2)  Y est-elle en garde partagée?

[45]        Les parties ont déposé et commenté un calendrier démontrant l’emploi du temps de Y durant l'année 2015-2016[18].  Les parties veulent ainsi établir le pourcentage de temps que Y passe avec chacun d’eux ou est sous leur responsabilité.  Y est avec chaque parent environ le tiers du temps.

[46]        Vu sa participation à l'équipe du Québec [dans le sport A], elle est régulièrement éloignée du domicile de ses parents.

[47]        À ces fins, elle est prise en charge par l'équipe pour des entraînements ou des courses qui se déroulent du mois de juin à avril et logée hors du domicile de chacun des parents le tiers de son temps.

[48]        Selon monsieur, tout le temps que Y passe au [sport A] doit être considéré comme du temps où elle est sous sa garde, puisque c'est lui qui paie entièrement les 30 000 $ de frais reliés à cette activité.

[49]        Monsieur est d’avis qu’en cumulant les jours où Y réside chez lui avec les journées où elle est [au sport A], le Tribunal devrait lui reconnaître qu’elle est à 66 % du temps sous sa responsabilité.  Le calcul de la pension alimentaire devrait donc refléter le fait que Y est effectivement sous sa garde avec accès prolongés à la mère.

[50]         Madame, quant à elle, compare plutôt le temps réel que Y passe avec son père par rapport au temps qu'elle passe avec elle pour soutenir que le temps est semblable.  Pour madame, Y demeure en garde partagée.

[51]        Selon le Tribunal, il faut considérer que si Y n'est pas au [sport A], elle passe la moitié de son temps avec son père et l'autre moitié avec sa mère.  Le fait que monsieur débourse tous les coûts liés au [sport A], car il en a largement la capacité financière et la volonté, ne change pas le principe de base selon lequel les parents ont consenti depuis 2012 à la garde partagée de la jeune fille.

[52]        Le Tribunal retient que Y demeure en garde partagée.

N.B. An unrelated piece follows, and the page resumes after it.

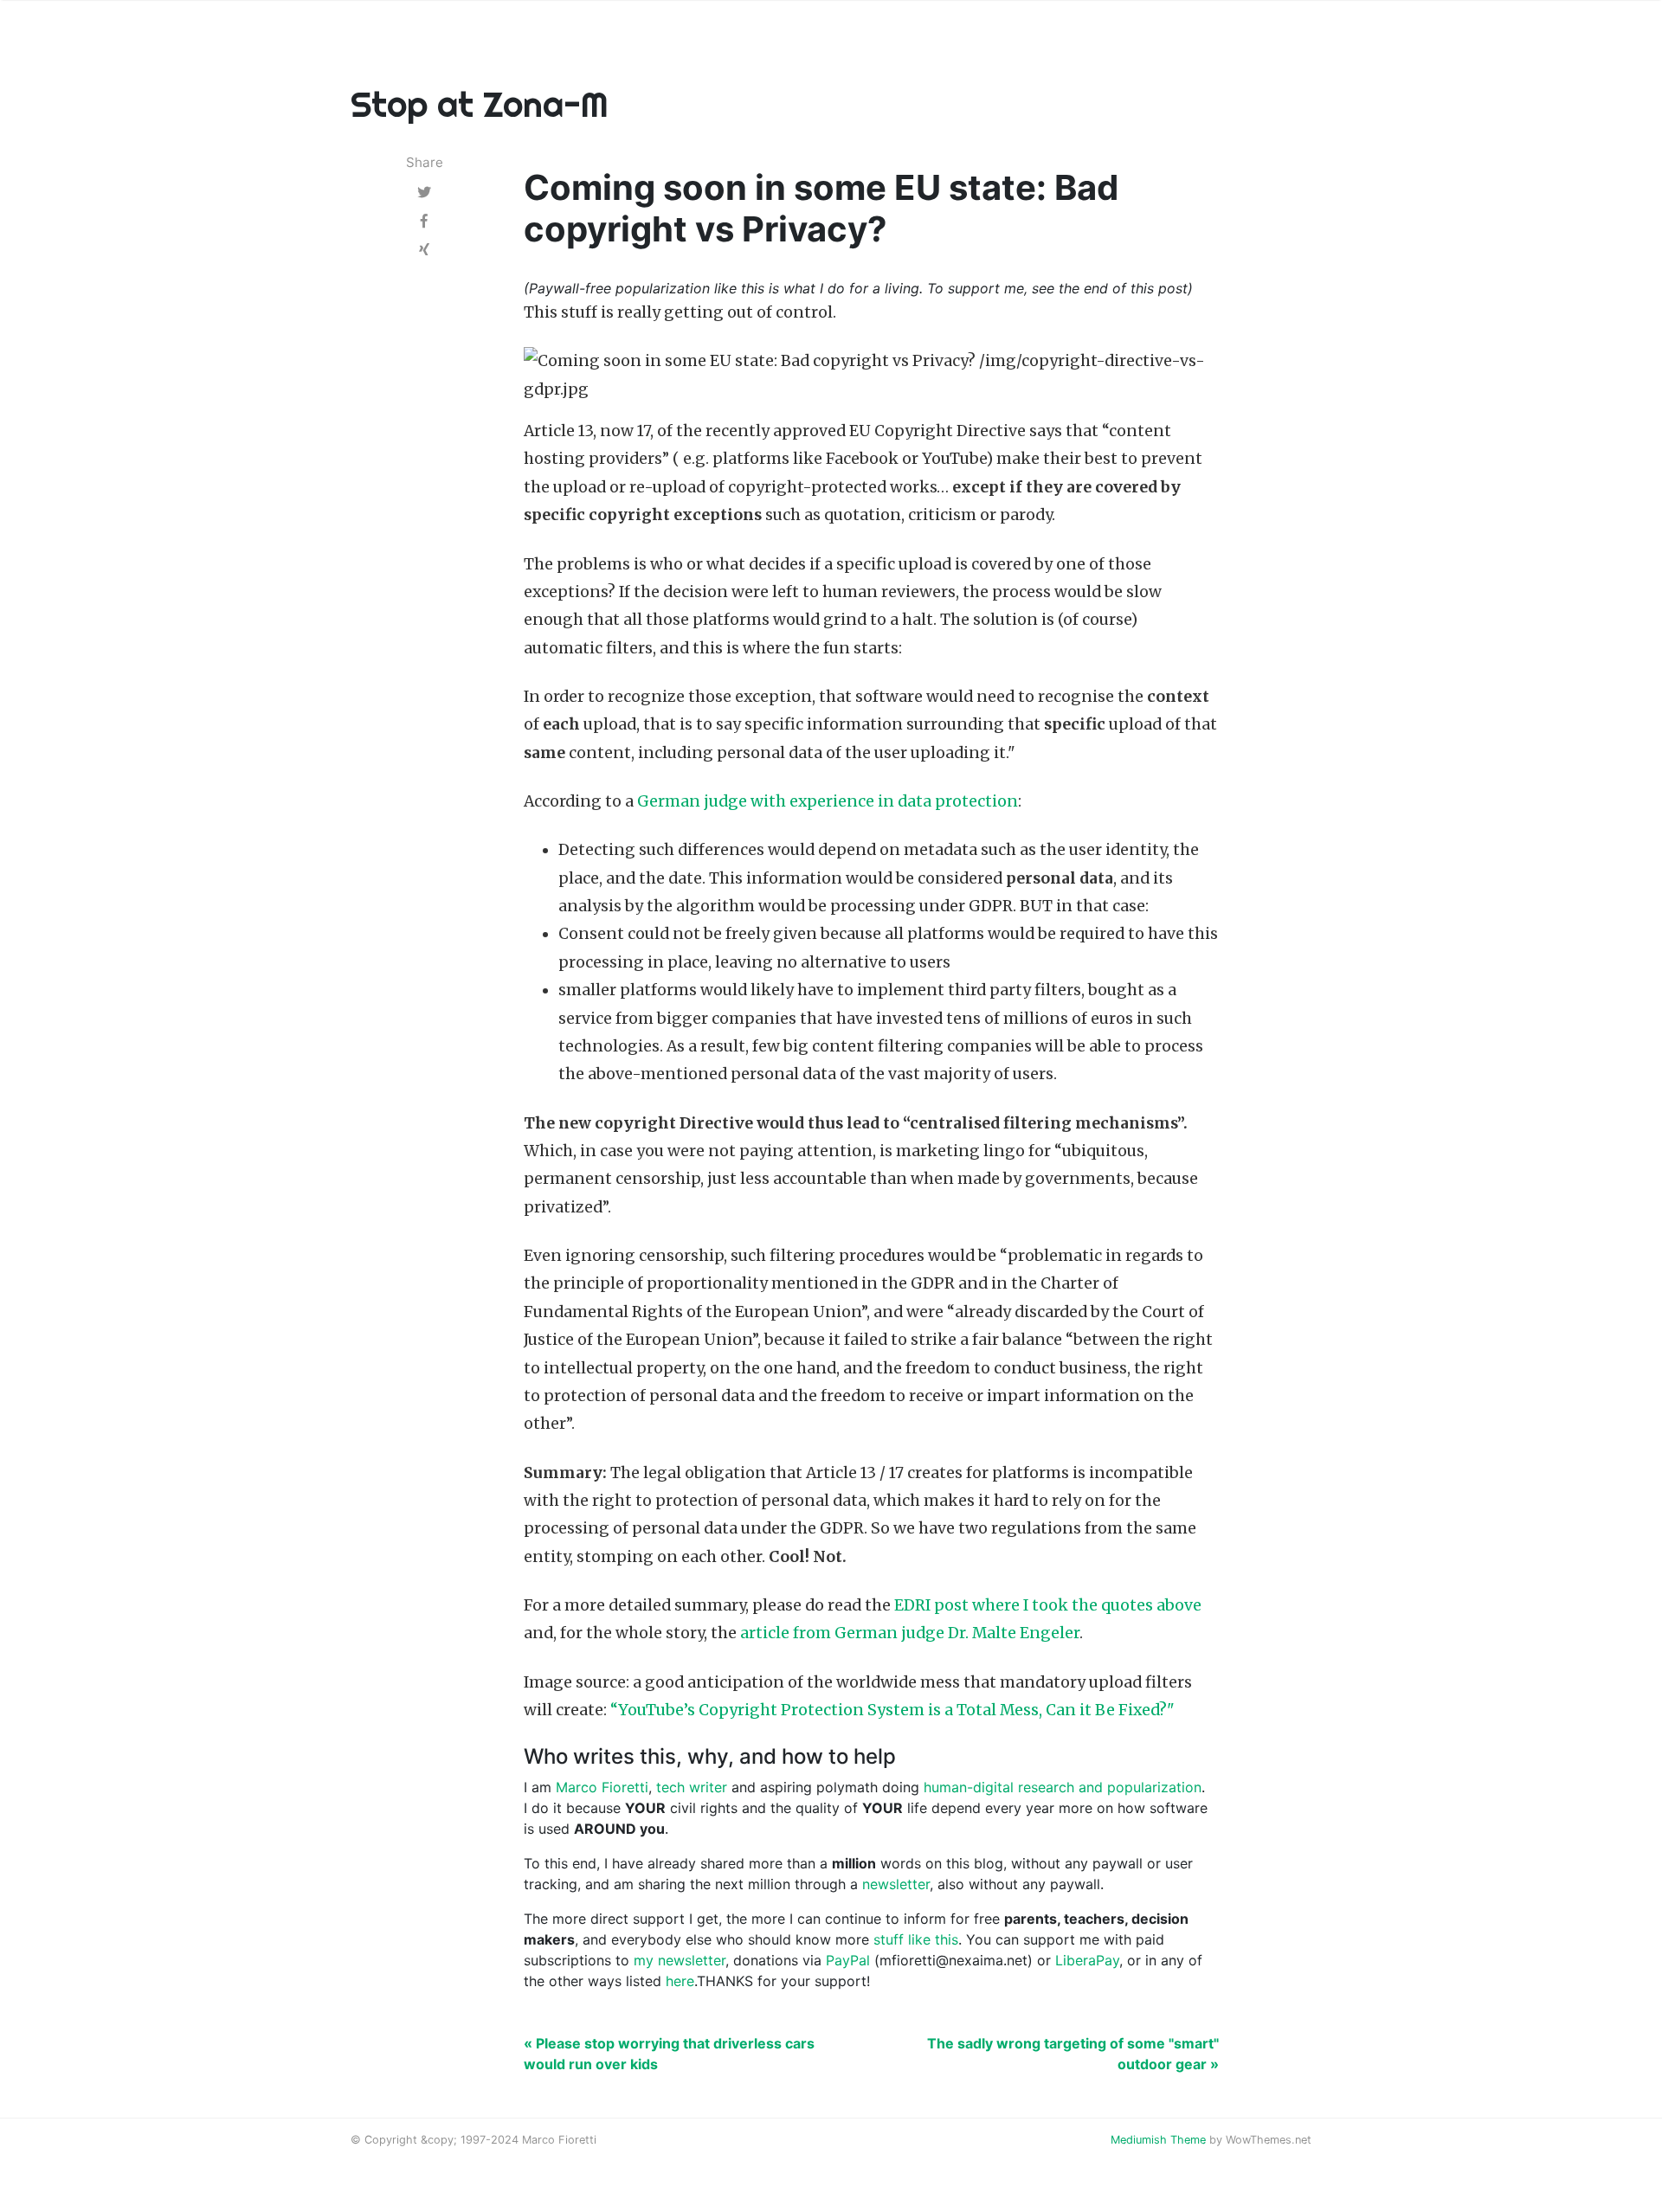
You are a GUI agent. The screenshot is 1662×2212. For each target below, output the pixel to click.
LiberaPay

3) X est-il un enfant à charge?

[53]        Madame estime que X n'est plus un enfant à charge.  Il bénéficie de revenus très importants en 2015, notamment à la lumière des dividendes qui lui ont été versés par la Fiducie familiale.

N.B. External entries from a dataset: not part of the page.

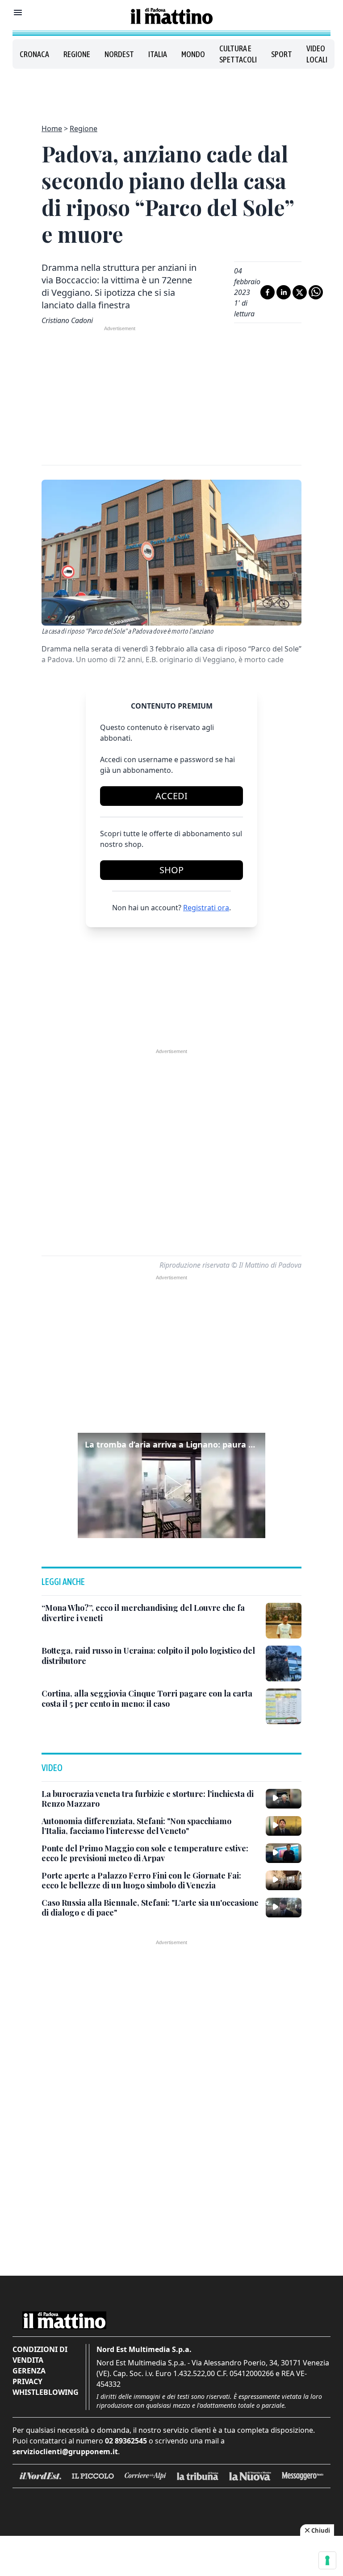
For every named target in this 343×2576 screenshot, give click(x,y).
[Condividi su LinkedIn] (283, 292)
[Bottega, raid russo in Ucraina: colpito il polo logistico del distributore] (283, 1663)
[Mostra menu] (18, 12)
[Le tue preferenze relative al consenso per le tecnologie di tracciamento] (327, 2560)
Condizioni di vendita (40, 2354)
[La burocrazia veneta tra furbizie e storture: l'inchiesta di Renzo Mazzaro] (283, 1799)
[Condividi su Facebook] (267, 292)
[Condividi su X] (300, 292)
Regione (76, 54)
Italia (157, 54)
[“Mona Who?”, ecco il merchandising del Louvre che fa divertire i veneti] (283, 1621)
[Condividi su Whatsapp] (316, 292)
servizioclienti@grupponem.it (65, 2451)
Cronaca (34, 54)
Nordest (119, 54)
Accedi (171, 796)
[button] (171, 1485)
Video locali (316, 54)
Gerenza (29, 2371)
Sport (281, 54)
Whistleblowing (46, 2392)
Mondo (193, 54)
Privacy (27, 2381)
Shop (171, 870)
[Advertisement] (171, 91)
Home (52, 128)
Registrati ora (206, 908)
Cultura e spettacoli (238, 54)
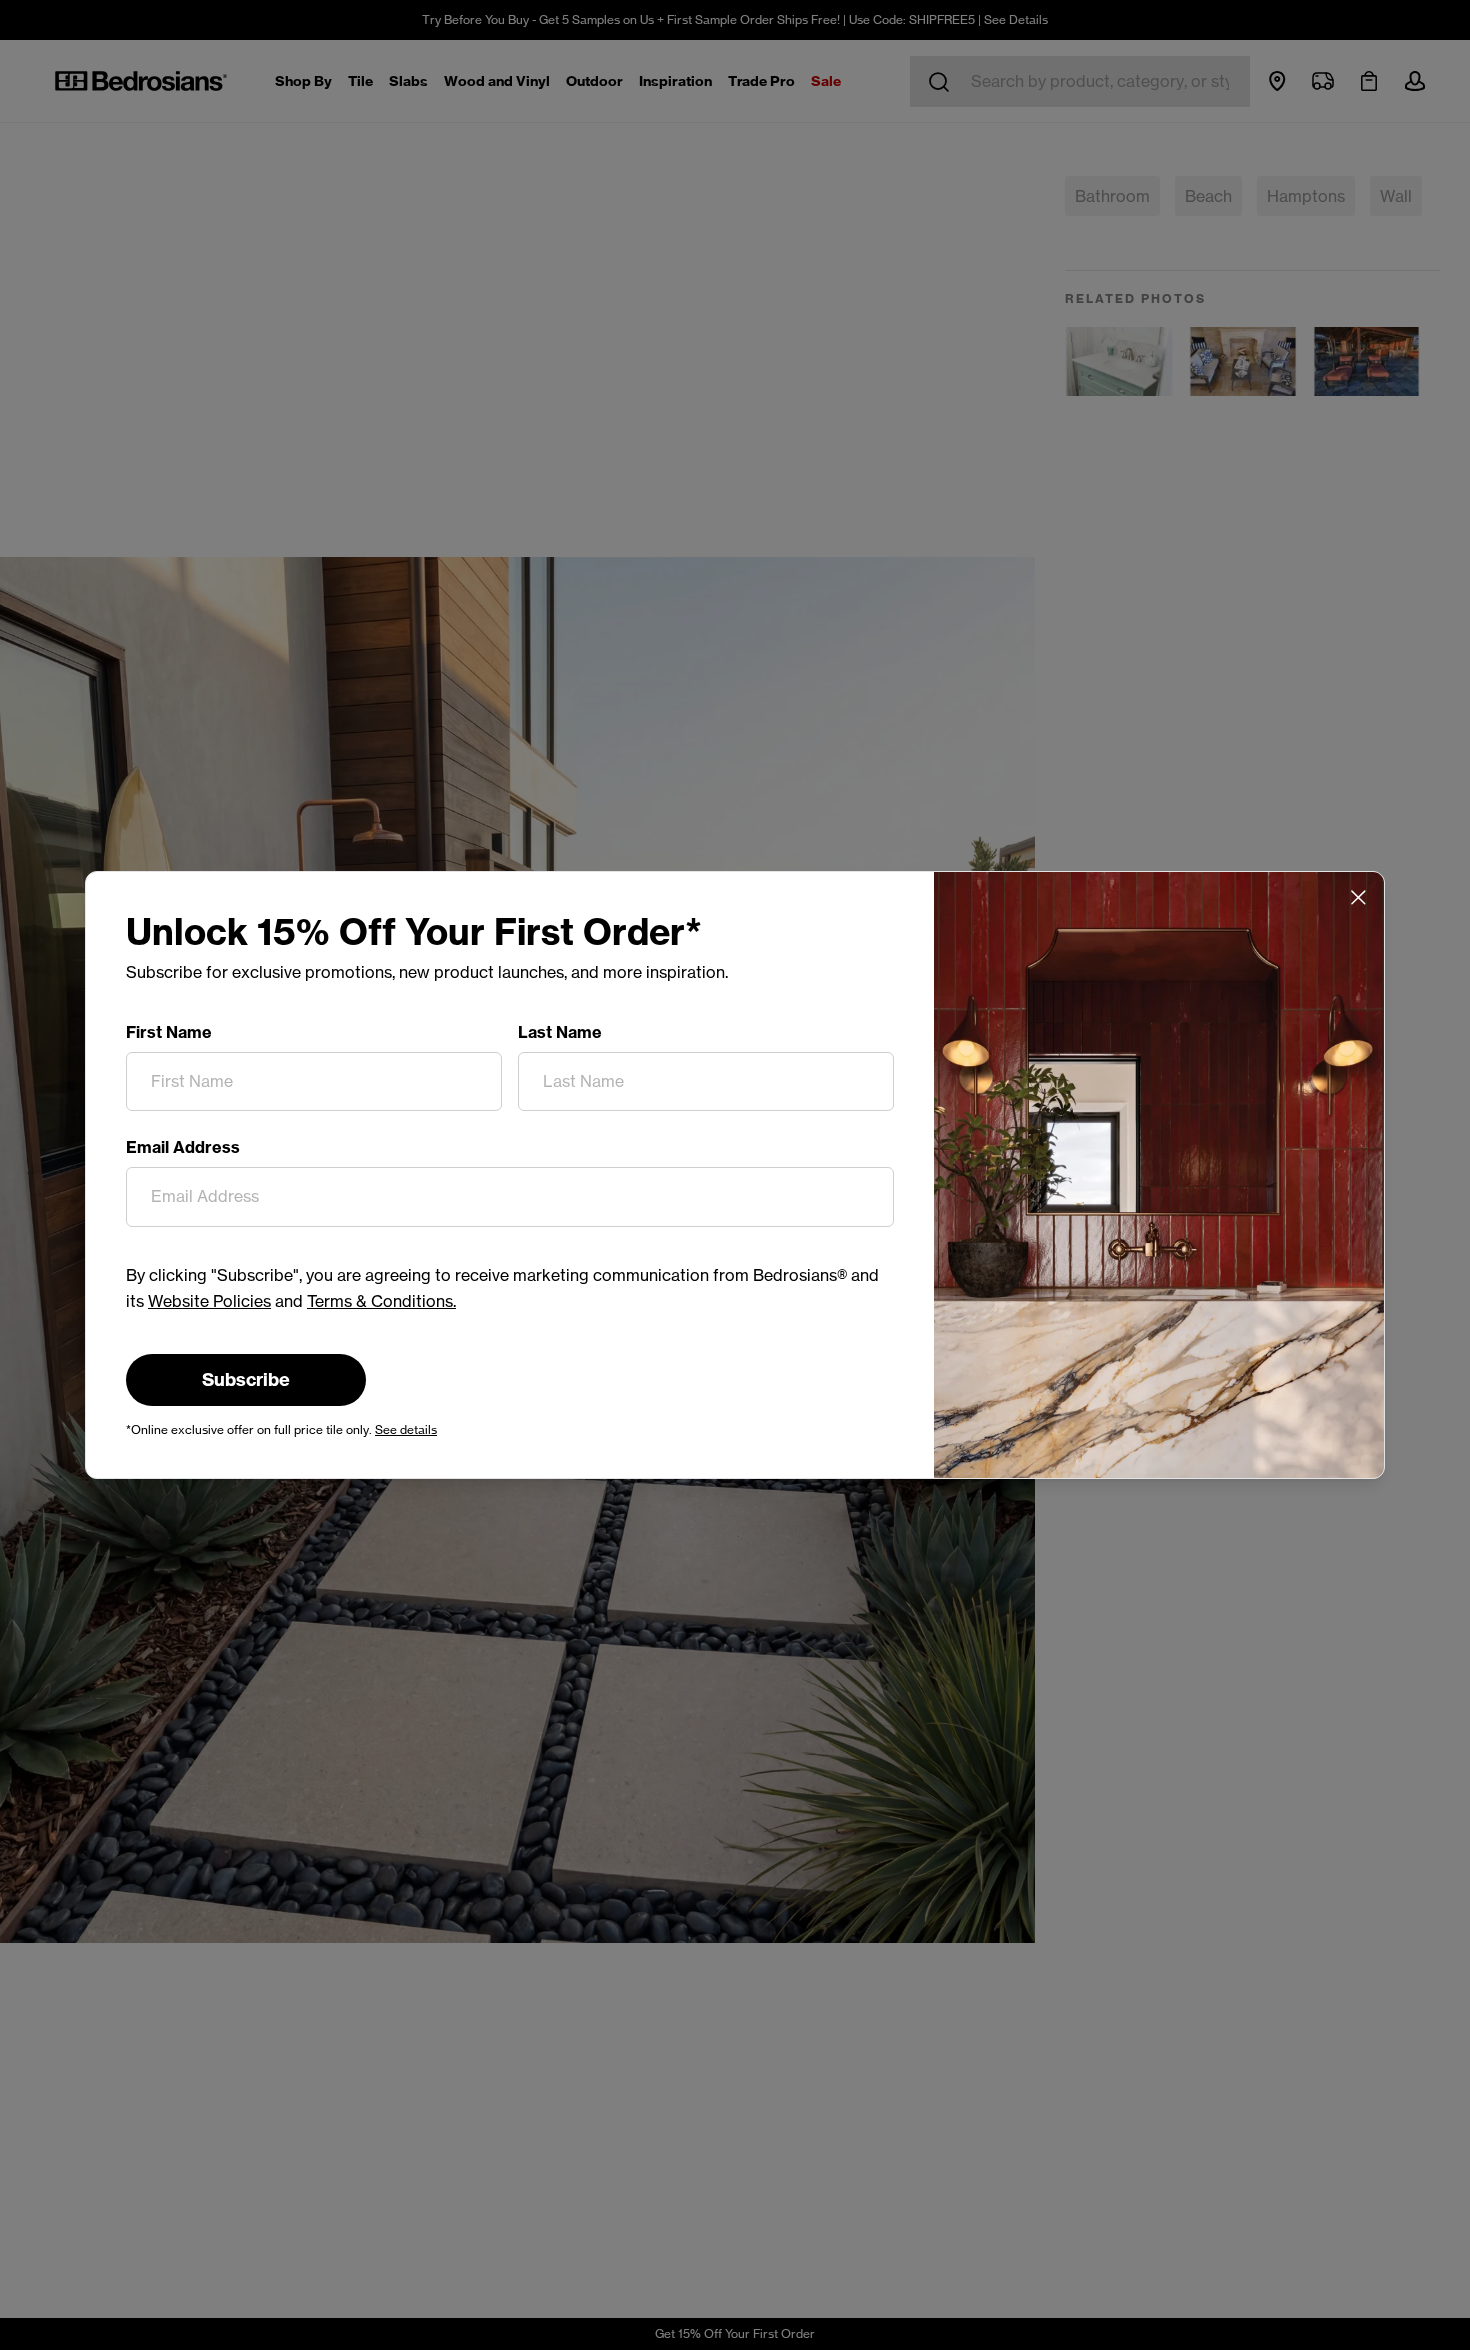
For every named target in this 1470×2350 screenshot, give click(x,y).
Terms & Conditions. (381, 1301)
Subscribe (246, 1379)
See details (406, 1429)
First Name (169, 1032)
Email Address (183, 1147)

[54]          X est actuellement aux études et travaille à temps partiel en plus de recevoir des revenus de la Fiducie.  Ainsi, en 2015, il gagne 61 279,69 $, soit 21 337,37 $ en revenus d'emploi en travaillant entre autres pour la compagnie de son père, 36 012,48 $ en revenus de la Fiducie et 3 929,84 $ provenant d’un régime d'épargne-étude.

[55]        Il semble que la situation sera un peu différente cette année puisqu'il est en stage coopératif et qu'il travaillera moins souvent pour la compagnie de son père.  Ainsi, pour l'année 2016, monsieur estime que les revenus d'emploi de X seront d'environ 16 000 $.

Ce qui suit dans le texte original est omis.